The Kansas criminal code punishes a conspiracy conviction by keying the sentence to "the underlying or completed crime." K.S.A. 2013 Supp. 21-5302(d)(1). A conspiracy to commit an off-grid felony, such as first-degree murder, is a severity level 2 felony, and a conspiracy to commit any other nondrug felony is punished at two levels below the grid level for the agreed upon crime. K.S.A. 2013 Supp. 21-5302(d)(1).
When a conspiracy entails an agreement involving multiple crimes, the Kansas Supreme Court appears to look at the principal purpose or object of the agreement as fixing the appropriate severity level and, hence, the presumptive guidelines punishment. In Pham, for example, the court found convictions for separate conspiracies to commit kidnapping and aggravated burglary to be multiplicitous because both crimes were components of the agreed upon scheme. The court held that the conviction for the aggravated burglary conspiracy should stand because it reflected the primary goal— obtaining money from the victims at their home. 281 Kan. at 1261-62. Similarly, the court concluded in State v. Wilkins, 267 Kan. 355, 367, 985 P.2d 690 (1999), that convictions for conspiracy to commit murder and for conspiracy to commit aggravated robbery were multiplicitous where the agreement was to kill the victim and take his necklace simply as proof of the killing. The court affirmed the conspiracy conviction for murder but offered no explicit explanation for its choice.
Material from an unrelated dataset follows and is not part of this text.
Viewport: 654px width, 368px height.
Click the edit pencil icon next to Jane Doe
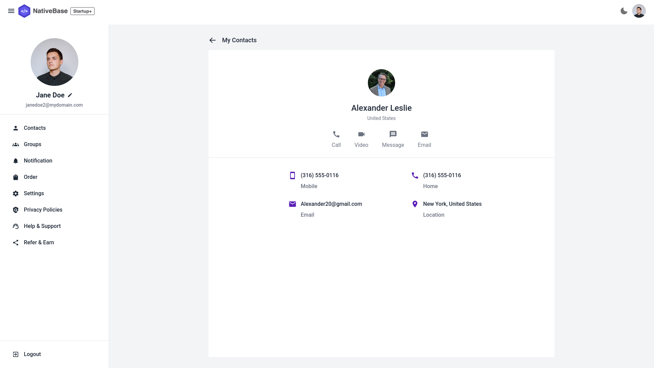coord(70,95)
In Mincey, however, the court found that convicting Mincey of separate conspiracies to commit first-degree murder and aggravated robbery was multiplicitous when she both loaned her van to her son and his friend with the understanding they were going to rob someone and counseled them to kill the victim if necessary to protect their identities. The two robbed a woman in her home and cut her throat, although she survived. The court set aside Mincey's conspiracy conviction for aggravated robbery as impermissibly duplicative of the conspiracy conviction for murder, since they comprised parts of the same criminal agreement. 265 Kan. at 267-68. As outlined in the opinion, the primary objective of the conspiracy was robbery with a contingent component of murder if necessary to avoid detection. Again, the court did not explain why it upheld the conspiracy for murder and reversed the conspiracy for aggravated robbery to resolve the multiplicity problem. The result would logically follow from a rule punishing a conspiracy encompassing multiple crimes by using the most serious agreed upon crime.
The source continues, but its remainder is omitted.